Telefoonnummers toewijzen
- Klik in de gebruikersinterface van de FRITZ!Box op ‘Telefonie’.
- Klik in het menu ‘Telefonie’ op ‘Telefoonapparaten’ (‘Randapparatuur’).
- Klik bij de telefoon in kwestie op de knop
(Wijzigen/Bewerken).
Belangrijk:Als de telefoon nog niet wordt weergegeven, klik dan op de knop ‘Nieuw apparaat instellen’ (‘Nieuw apparaat inrichten’) en volg de instructies van de wizard.
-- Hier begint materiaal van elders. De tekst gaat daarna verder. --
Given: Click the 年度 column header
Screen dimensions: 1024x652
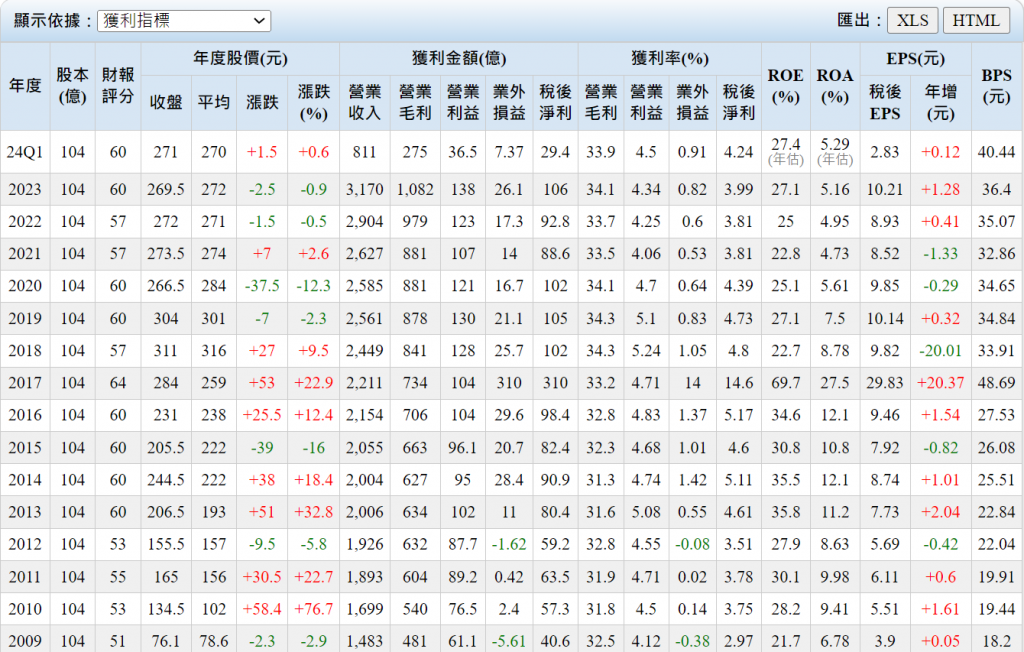Looking at the screenshot, I should click(x=25, y=86).
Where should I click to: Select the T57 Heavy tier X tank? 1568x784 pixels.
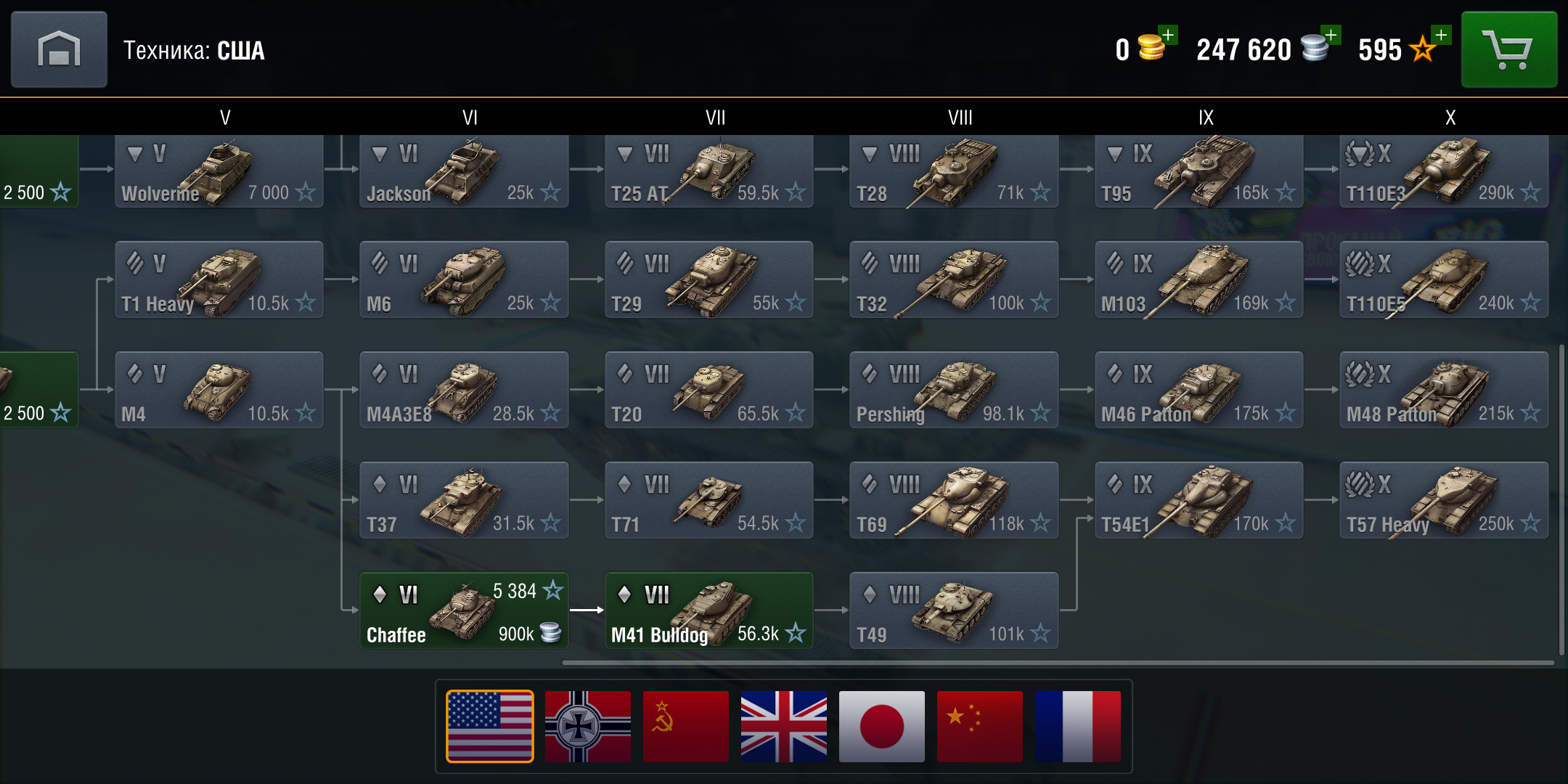click(1444, 500)
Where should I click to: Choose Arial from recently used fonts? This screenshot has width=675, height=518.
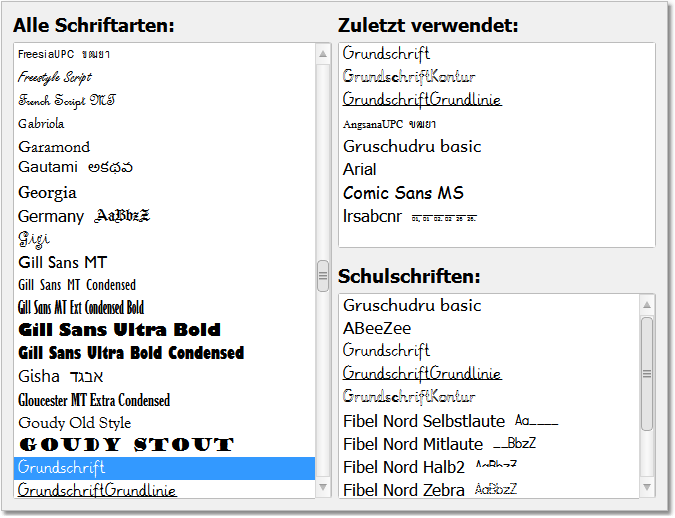point(497,170)
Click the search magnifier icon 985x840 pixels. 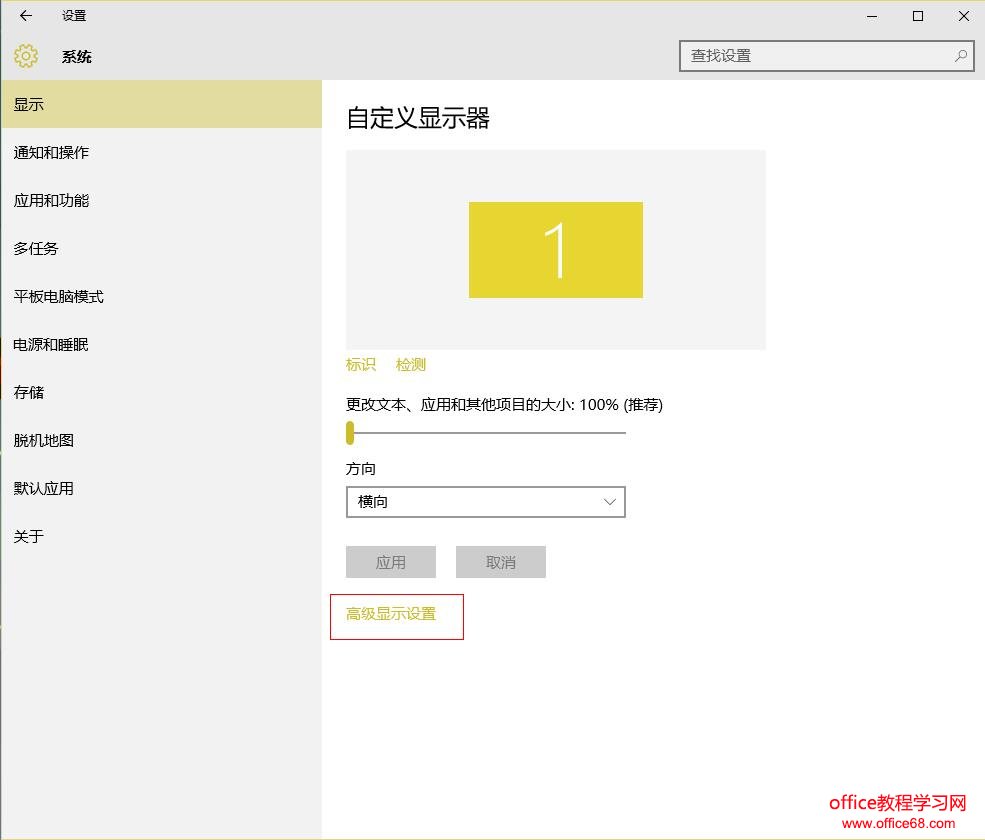point(961,56)
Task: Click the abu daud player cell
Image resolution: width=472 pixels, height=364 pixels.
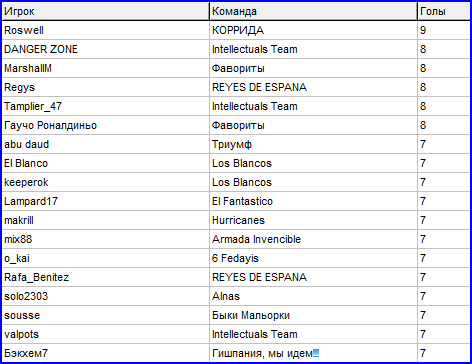Action: click(x=106, y=144)
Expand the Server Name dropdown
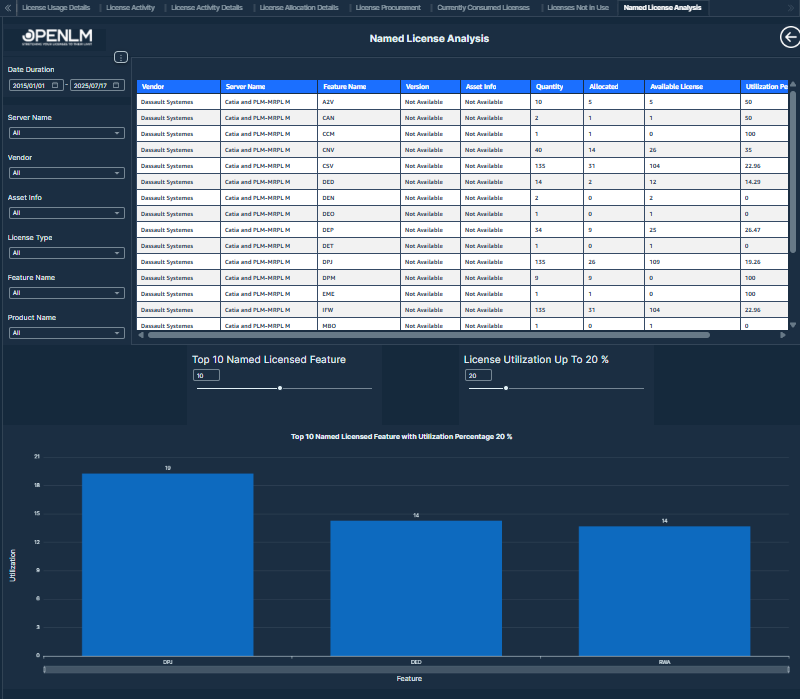The image size is (800, 699). click(x=66, y=132)
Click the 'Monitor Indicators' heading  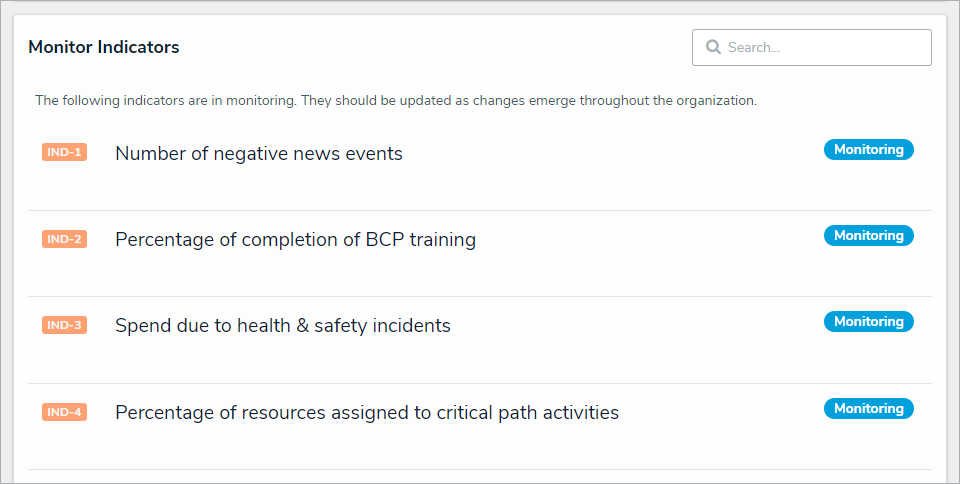(104, 47)
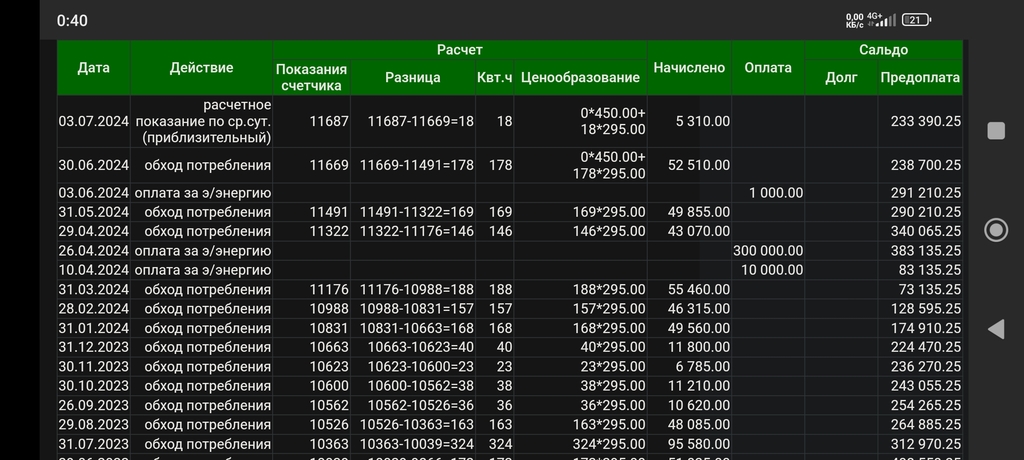Tap the Предоплата column header
Viewport: 1024px width, 460px height.
click(920, 78)
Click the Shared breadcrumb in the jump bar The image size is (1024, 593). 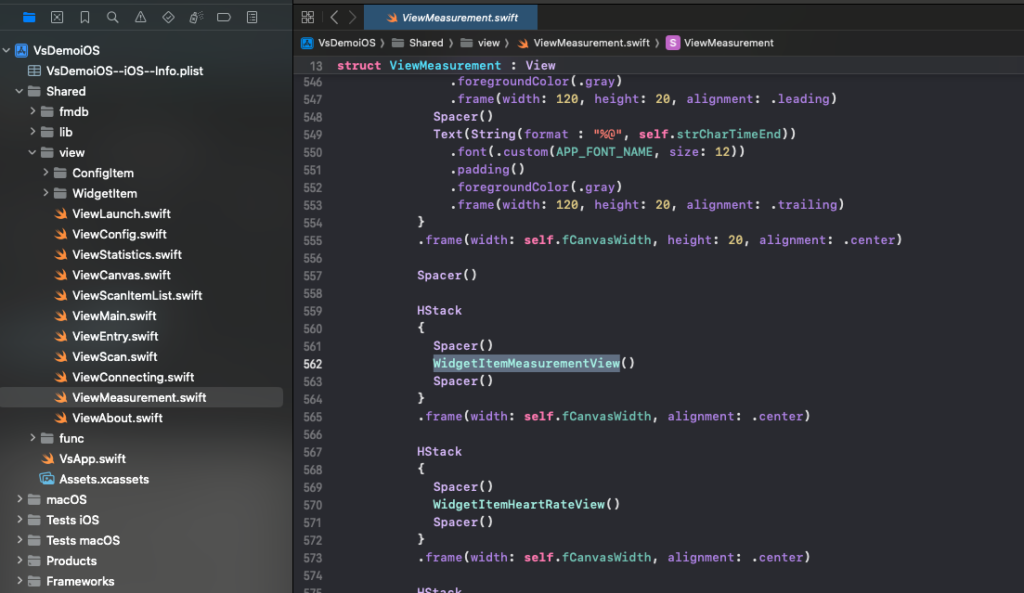(425, 43)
- Selecteer uit de vervolgkeuzelijst ‘Uitgaande oproepen’ het telefoonnummer dat de telefoon moet gebruiken om uitgaande oproepen tot stand te brengen. Als je geen telefoonnummer selecteert, wordt het uitgaande telefoonnummer gebruikt dat is ingevoerd onder ‘Eigen telefoonnummers > Instellingen voor de aansluiting’ (‘Aansluitingsinstellingen’).
- Bepaal op welke telefoonnummers de telefoon bij inkomende oproepen moet reageren. Je kunt maximaal tien telefoonnummers (inclusief het telefoonnummer voor uitgaande oproepen) selecteren.
- Klik op ‘Toepassen’ om de instellingen op te slaan.